Cartel overcharge corridor
A notable innovation is the court’s establishment of an overcharge corridor. The steps two and three described above aim at ascertaining the concrete level of the alleged overcharge. In this respect the court highlighted the necessity of a holistic assessment, focusing on the following factors and aspects:
- Scope and effectiveness of anticompetitive agreement: Breadth of products, geographic coverage, duration, and the intensity/frequency of coordination.
- Organization: Structure and enforcement of cartel, roles of cartelist, and information flows.
- Market conditions: Oligopolistic structure, barriers to entry, product differentiation/substitutability, and procurement architecture.
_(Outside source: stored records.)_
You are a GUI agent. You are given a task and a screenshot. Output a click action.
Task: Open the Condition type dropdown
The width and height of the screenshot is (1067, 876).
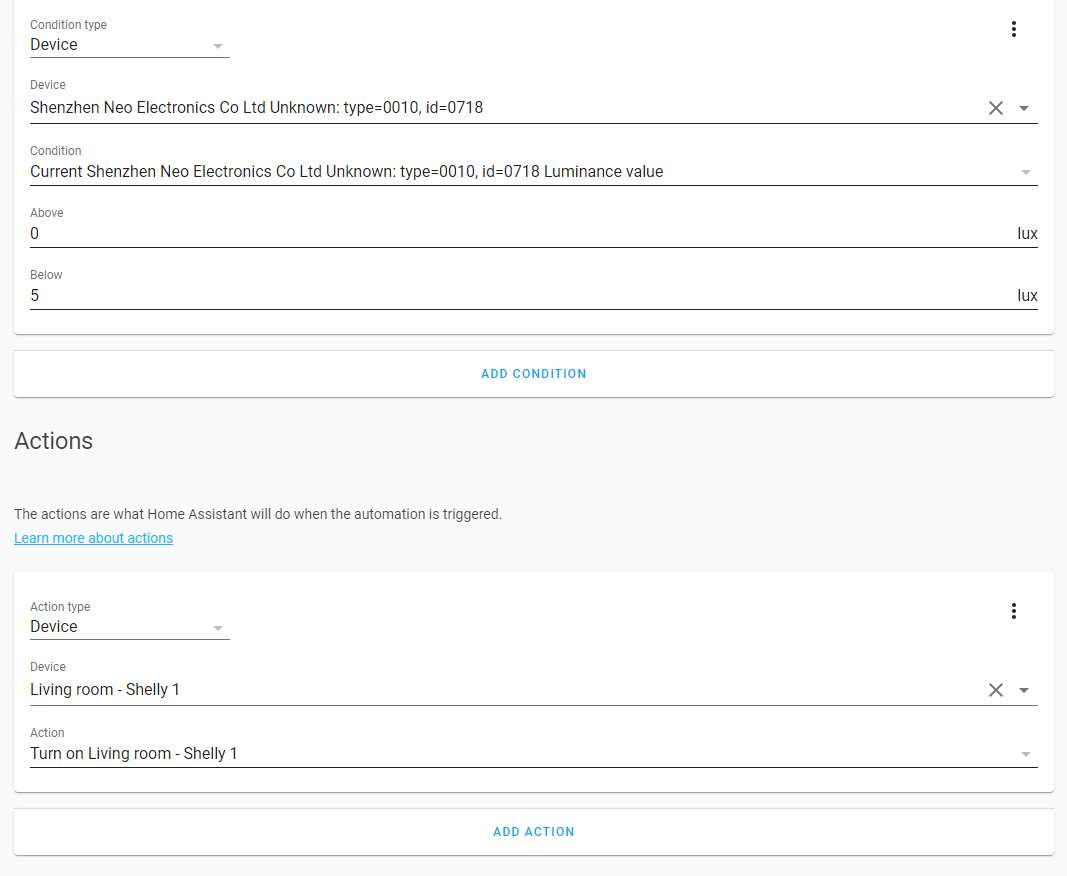[x=129, y=45]
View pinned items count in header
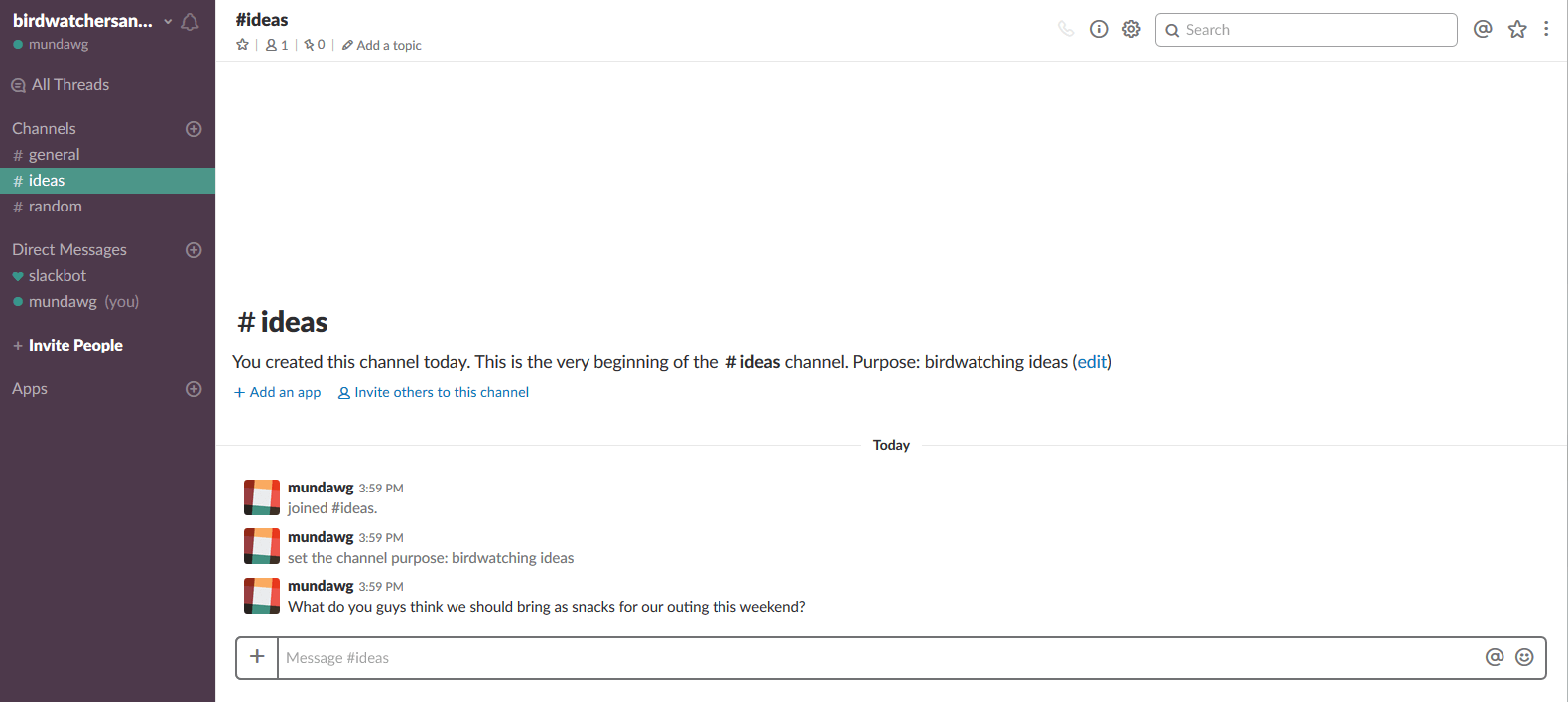1568x702 pixels. coord(315,45)
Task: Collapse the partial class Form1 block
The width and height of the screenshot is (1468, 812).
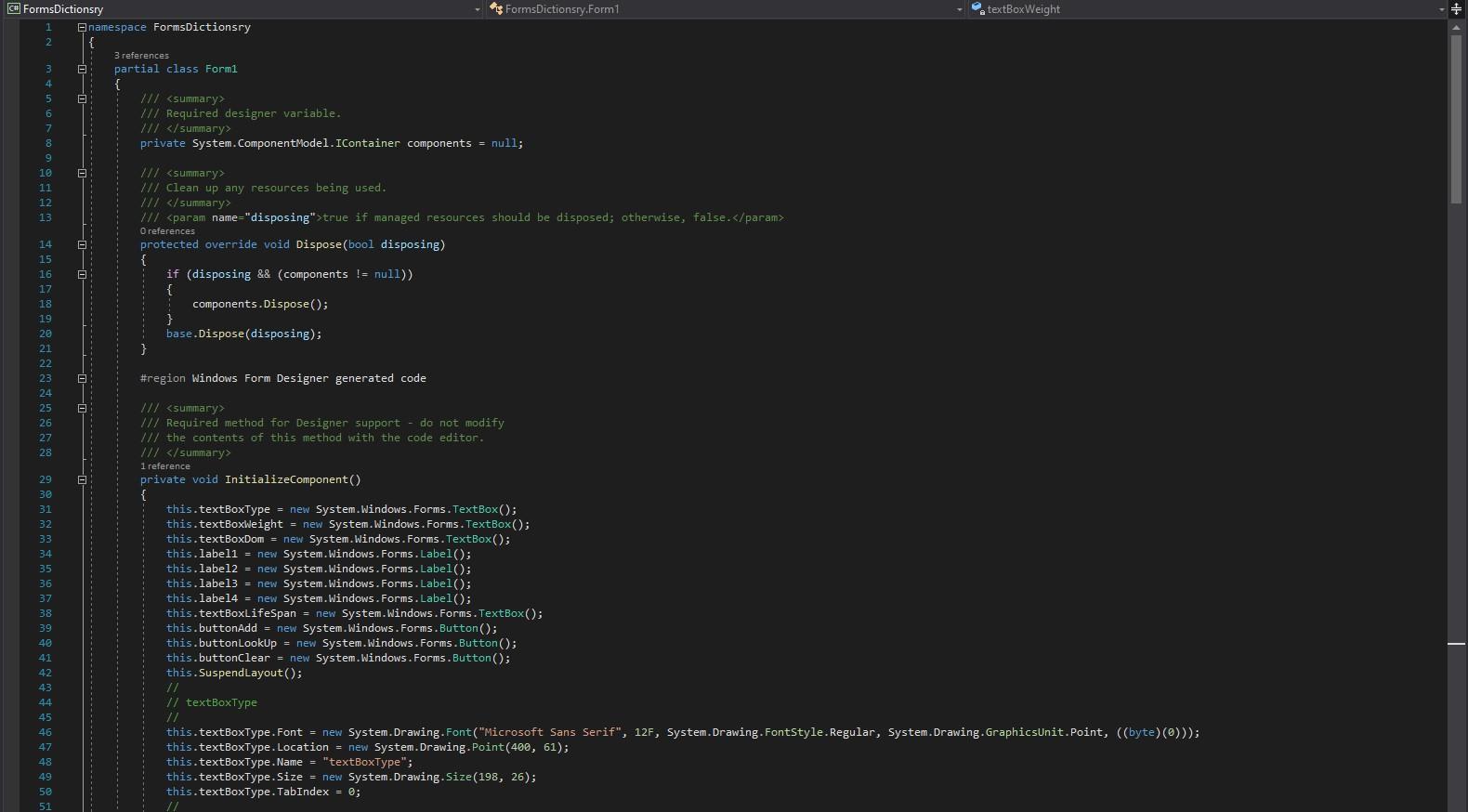Action: pyautogui.click(x=82, y=69)
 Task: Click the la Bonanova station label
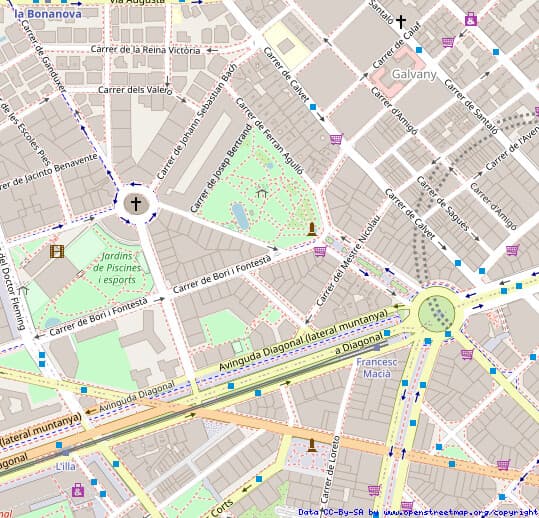coord(48,14)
- Demand response: Customer sophistication, bargaining power, switching possibilities, and purchasing behavior.
According to the court, the inclusion of these elements shall ensure that the estimated overcharge reflects not just abstract averages, but the specificities of the sector concerned. In individual cases this may, as the court notes, also result in damages falling outside the corridor of 5 to 25%. However, it would presumably require very convincing arguments on the part of the respective claimant or defendant to convince a court that damages indeed fall outside of the corridor.
Outlook
The practical implications of the court’s recent judgement could shape the future litigation of cartel damage claims in Germany.
The lowered formalistic requirements regarding the substantiation and proof of claims will likely ease the burden on claimants, especially in large-scale or follow-on litigation involving extensive datasets.
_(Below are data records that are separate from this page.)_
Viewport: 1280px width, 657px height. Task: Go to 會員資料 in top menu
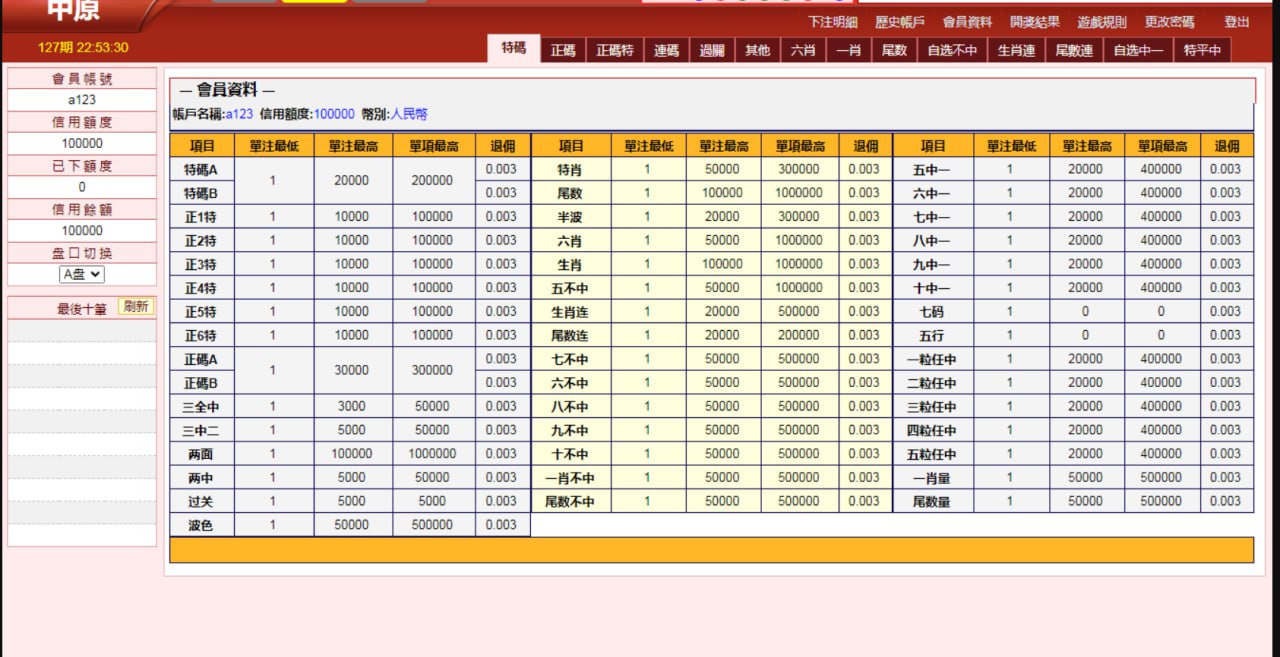(967, 22)
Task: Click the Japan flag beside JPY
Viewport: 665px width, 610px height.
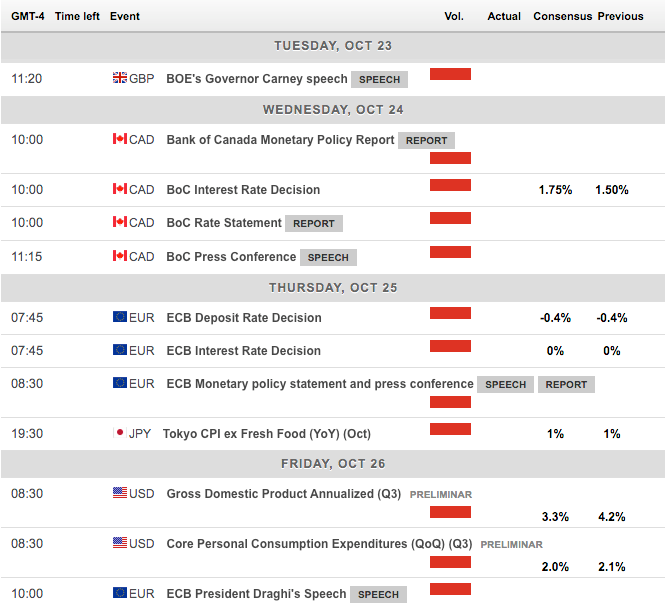Action: 119,434
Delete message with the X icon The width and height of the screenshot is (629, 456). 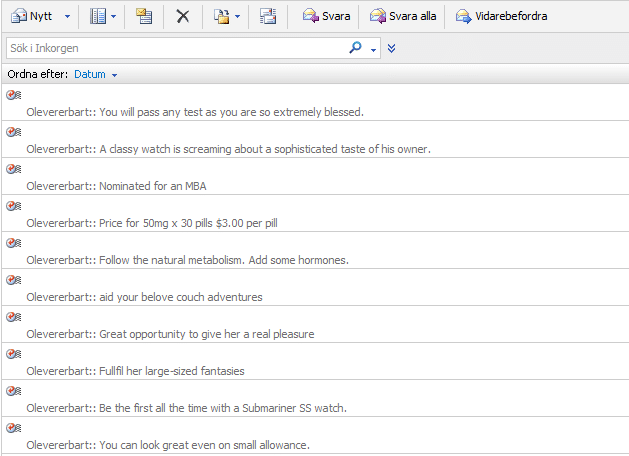(x=182, y=16)
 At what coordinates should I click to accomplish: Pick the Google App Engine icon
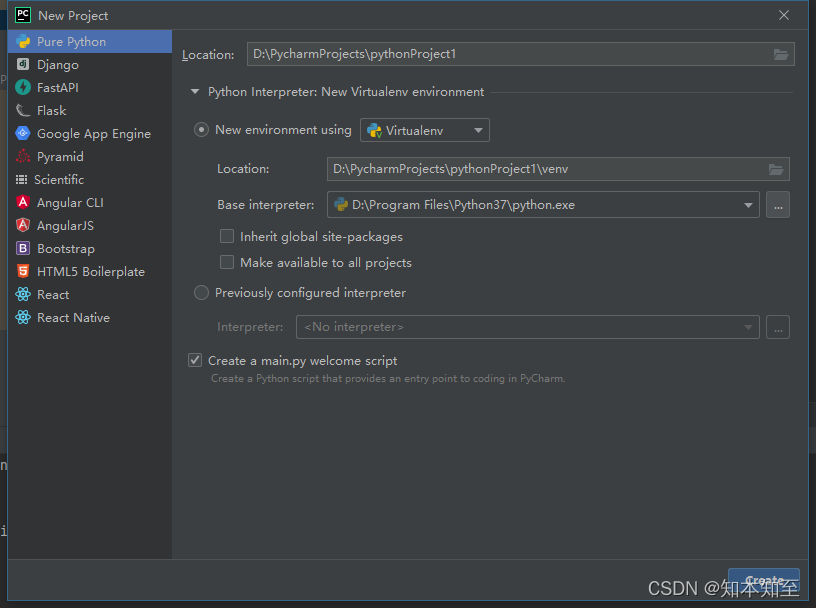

The multi‑stage assessment including the newly introduced cartel overcharge corridor could standardize judicial practice. If so, the debate could shift from “whether there was an overcharge or not” to “where within the corridor the case lands,” incentivizing parties to marshal targeted economic evidence on the specified factors. At the same time, given that the court’s model does in principle not provide for a “zero damage”, defendants might tend to “calculate” a low damage rather than a zero damage.
Overall, if upheld and not overturned by the German Federal Cour of Justice (BGH) following a successful appeal against non-admission (the court only allowed appeal to the BGH with respect to the amount in dispute, but not regarding the grounds of the claim), the decision could foster private cartel enforcement in Germany and the court’s newly introduced multi‑stage structured assessment could become new standard.